AVAILABLE DATA: Begin

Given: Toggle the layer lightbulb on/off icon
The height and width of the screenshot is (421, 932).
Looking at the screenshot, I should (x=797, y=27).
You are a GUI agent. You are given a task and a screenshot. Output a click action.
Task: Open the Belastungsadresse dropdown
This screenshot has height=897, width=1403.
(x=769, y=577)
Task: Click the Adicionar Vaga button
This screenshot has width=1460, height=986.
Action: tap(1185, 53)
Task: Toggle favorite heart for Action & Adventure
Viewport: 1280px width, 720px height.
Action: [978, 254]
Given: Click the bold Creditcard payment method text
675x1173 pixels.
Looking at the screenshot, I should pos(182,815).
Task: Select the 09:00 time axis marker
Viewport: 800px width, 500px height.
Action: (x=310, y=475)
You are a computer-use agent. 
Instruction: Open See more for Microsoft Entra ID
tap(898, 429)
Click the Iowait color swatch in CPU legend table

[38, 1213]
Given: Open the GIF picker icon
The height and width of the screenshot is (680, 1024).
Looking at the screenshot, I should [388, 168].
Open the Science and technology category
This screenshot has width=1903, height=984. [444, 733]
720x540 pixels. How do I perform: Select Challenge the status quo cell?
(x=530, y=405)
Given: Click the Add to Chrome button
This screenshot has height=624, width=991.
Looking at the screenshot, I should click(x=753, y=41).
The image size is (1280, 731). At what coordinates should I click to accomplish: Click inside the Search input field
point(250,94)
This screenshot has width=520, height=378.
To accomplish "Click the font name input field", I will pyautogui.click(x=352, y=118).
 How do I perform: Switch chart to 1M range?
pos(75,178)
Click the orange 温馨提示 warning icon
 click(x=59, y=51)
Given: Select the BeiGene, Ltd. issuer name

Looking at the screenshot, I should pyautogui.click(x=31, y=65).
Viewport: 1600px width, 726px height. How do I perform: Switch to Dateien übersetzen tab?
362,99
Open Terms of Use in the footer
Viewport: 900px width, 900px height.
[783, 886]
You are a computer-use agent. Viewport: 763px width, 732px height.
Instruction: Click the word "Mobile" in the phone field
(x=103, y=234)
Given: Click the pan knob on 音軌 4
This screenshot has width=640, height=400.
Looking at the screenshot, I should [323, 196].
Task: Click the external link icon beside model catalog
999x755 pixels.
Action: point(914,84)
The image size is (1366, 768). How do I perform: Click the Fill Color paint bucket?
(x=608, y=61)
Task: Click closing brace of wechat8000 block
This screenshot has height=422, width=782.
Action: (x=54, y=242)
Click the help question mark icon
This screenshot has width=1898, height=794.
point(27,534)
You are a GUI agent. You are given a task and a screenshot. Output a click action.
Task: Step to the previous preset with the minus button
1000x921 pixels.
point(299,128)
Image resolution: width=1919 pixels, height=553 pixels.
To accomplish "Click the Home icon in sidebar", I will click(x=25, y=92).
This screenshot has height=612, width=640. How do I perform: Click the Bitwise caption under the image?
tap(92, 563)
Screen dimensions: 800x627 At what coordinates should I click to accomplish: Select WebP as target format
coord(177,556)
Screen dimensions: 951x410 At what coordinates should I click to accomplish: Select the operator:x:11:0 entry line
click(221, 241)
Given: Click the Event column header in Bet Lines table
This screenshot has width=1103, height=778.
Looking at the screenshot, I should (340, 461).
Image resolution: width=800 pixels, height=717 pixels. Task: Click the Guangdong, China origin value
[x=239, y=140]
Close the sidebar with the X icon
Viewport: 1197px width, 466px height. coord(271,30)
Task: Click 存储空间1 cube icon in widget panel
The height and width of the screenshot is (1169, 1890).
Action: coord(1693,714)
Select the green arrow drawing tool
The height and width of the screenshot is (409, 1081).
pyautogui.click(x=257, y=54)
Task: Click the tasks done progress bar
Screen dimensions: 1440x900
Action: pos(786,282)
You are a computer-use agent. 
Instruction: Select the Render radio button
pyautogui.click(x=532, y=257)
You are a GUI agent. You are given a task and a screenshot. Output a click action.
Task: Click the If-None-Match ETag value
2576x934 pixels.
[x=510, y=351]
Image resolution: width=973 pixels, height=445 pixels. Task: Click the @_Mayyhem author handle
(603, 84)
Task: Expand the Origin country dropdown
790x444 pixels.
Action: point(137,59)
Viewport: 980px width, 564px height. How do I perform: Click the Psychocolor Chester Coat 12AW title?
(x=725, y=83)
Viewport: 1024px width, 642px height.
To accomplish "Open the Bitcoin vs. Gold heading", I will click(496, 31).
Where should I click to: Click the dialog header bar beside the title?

AVAILABLE DATA: End

BRIEF — Word for word, restate the lines of the data above that fall between the line holding "Task: Click the If-None-Match ETag value" and the line holding "Viewport: 1024px width, 642px height.", inclusive, and no other lines.

SOLUTION TO THE PROBLEM —
Task: Click the If-None-Match ETag value
2576x934 pixels.
[x=510, y=351]
Image resolution: width=973 pixels, height=445 pixels. Task: Click the @_Mayyhem author handle
(603, 84)
Task: Expand the Origin country dropdown
790x444 pixels.
Action: point(137,59)
Viewport: 980px width, 564px height. How do I perform: Click the Psychocolor Chester Coat 12AW title?
(x=725, y=83)
Viewport: 1024px width, 642px height.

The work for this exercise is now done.